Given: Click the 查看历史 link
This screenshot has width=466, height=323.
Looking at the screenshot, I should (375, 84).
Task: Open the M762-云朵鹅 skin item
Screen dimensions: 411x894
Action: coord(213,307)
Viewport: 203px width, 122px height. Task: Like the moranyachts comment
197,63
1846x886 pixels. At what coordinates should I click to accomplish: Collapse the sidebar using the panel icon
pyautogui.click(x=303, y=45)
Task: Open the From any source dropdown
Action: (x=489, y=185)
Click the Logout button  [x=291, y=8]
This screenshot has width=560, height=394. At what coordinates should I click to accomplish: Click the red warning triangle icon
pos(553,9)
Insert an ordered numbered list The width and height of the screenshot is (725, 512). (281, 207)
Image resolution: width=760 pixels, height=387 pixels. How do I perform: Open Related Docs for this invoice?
-*-*-
▶ **Work to do**
Reproduce all of the material above, replacing every occurrence of "width" with "breadth" and leaving everything else unchanged.

▶ **Reply to the task**
Given: Click the 查看历史 link
This screenshot has breadth=466, height=323.
Looking at the screenshot, I should (375, 84).
Task: Open the M762-云朵鹅 skin item
Screen dimensions: 411x894
Action: coord(213,307)
Viewport: 203px breadth, 122px height. Task: Like the moranyachts comment
197,63
1846x886 pixels. At what coordinates should I click to accomplish: Collapse the sidebar using the panel icon
pyautogui.click(x=303, y=45)
Task: Open the From any source dropdown
Action: (x=489, y=185)
Click the Logout button  [x=291, y=8]
This screenshot has breadth=560, height=394. At what coordinates should I click to accomplish: Click the red warning triangle icon
pos(553,9)
Insert an ordered numbered list The breadth and height of the screenshot is (725, 512). (281, 207)
Image resolution: breadth=760 pixels, height=387 pixels. How do I perform: Open Related Docs for this invoice?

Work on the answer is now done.